The text was updated successfully, but these errors were encountered:

gcroci2 · 2023-03-17T12:17:22Z

Best configuration experiments

Comparisons

GNN model and configuration is the one used in exp_100k_pssm_rm_std_bs64_net1bn_[...], see comments below for more details about them
MHCFlurry refers to the state-of-the-art sequence-based model retrained with our data following their guidelines
MLP refers to a simple sequence-based mlp network we created to have an additional comparison
CNN_ and GNN_ refer to our structural-based models, which we want to demonstrate that generalize better than sequence-based
- We picked the best CNN and GNN models developed so far

CNNs and GNNs seem to work quite similarly
The difference between CNNs and GNNs and sequence-based methods are more evident with clustered data, in particular with alleles clusters
- This may mean that CNNs and GNNs, so structure-based models, can generalize better than sequence based models

More in detail - GNNs

Legenda for experiments' names

100k: number of data points
std: standardization on all features is applied
classw: weighted loss function is used
bs: batch size
pssm_rm: pssm feature is removed
net1/net1bn: this network is used, either without (net1) or with (net1bn) batch normalization applied after the Linear layers. If this term is not present, this naive gnn was used.

### Task a
Output the entries from the line containing "Click the AI sparkle icon beside query field" through the line containing "pos(155,103)", including both of those lines. Omit the pictures.
The experiment write-up and the entries that follow it are unrelated material.

### Records for the task

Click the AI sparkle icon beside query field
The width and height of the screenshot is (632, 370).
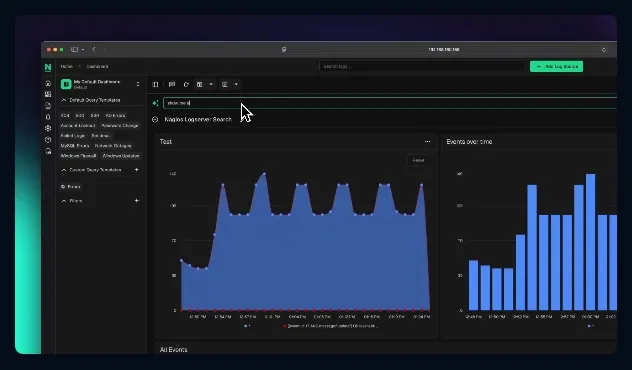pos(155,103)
* * *
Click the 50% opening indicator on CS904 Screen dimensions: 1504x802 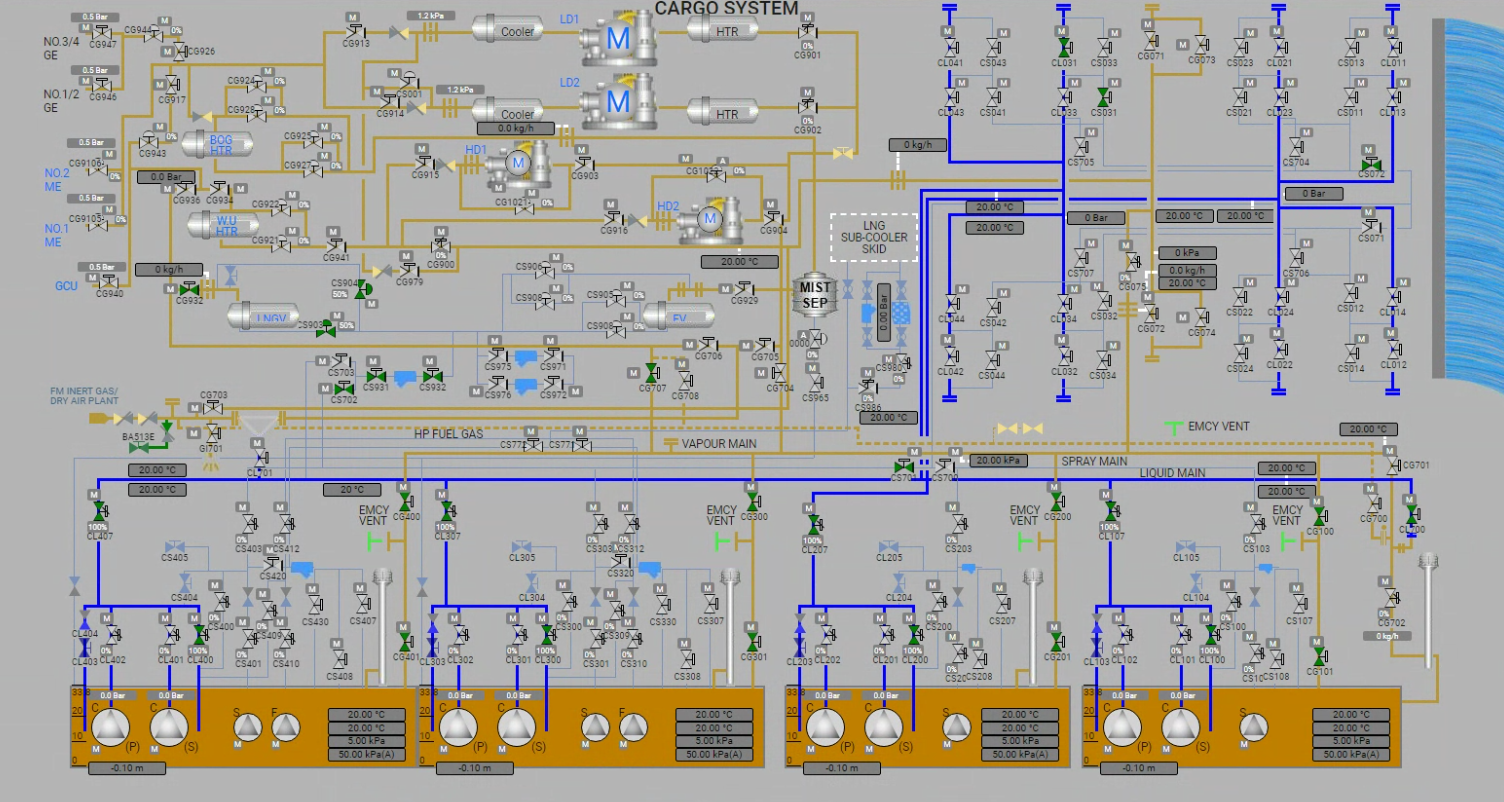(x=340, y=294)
* * *
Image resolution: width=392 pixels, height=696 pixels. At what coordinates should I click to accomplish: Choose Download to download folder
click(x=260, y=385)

### Task b
In the experiment write-up, what does "bs" mean in the legend for experiment names?

### Expected output a
Click the AI sparkle icon beside query field
The width and height of the screenshot is (632, 370).
pos(155,103)

### Expected output b
Batch size.